§ Problem requirements:
Rewrite the lines from the one containing "Viewport: 1568px width, 710px height." through the one containing "Action: 47,589", inclusive, replacing "gear" with "cog" and leaving everything else as it is.

Start Entries provided

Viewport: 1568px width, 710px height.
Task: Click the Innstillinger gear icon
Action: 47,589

End Entries provided
Start Entries provided

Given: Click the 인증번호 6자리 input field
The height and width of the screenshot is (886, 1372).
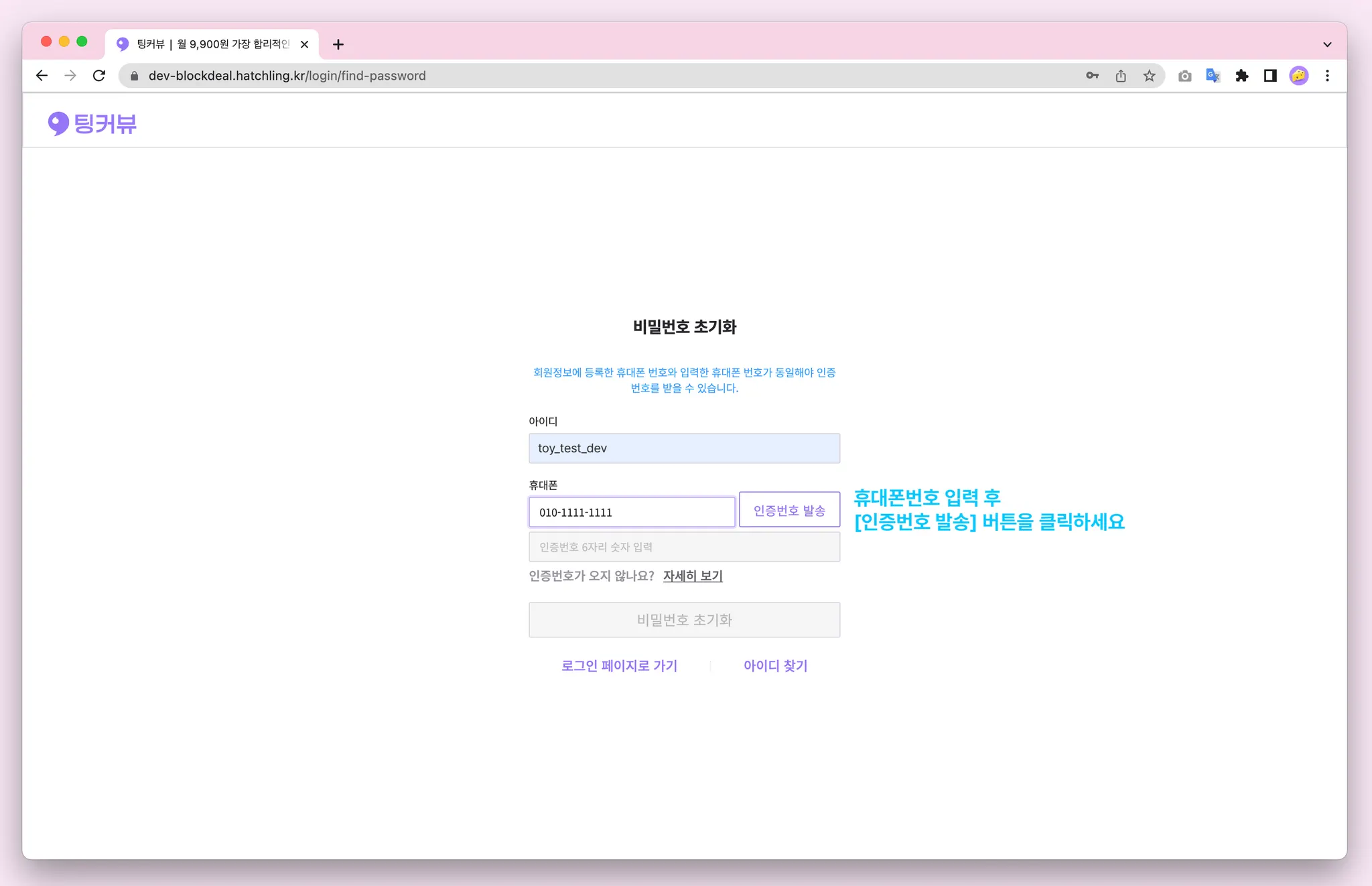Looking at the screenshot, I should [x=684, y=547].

End Entries provided

§ Complete output:
Viewport: 1568px width, 710px height.
Task: Click the Innstillinger cog icon
Action: 47,589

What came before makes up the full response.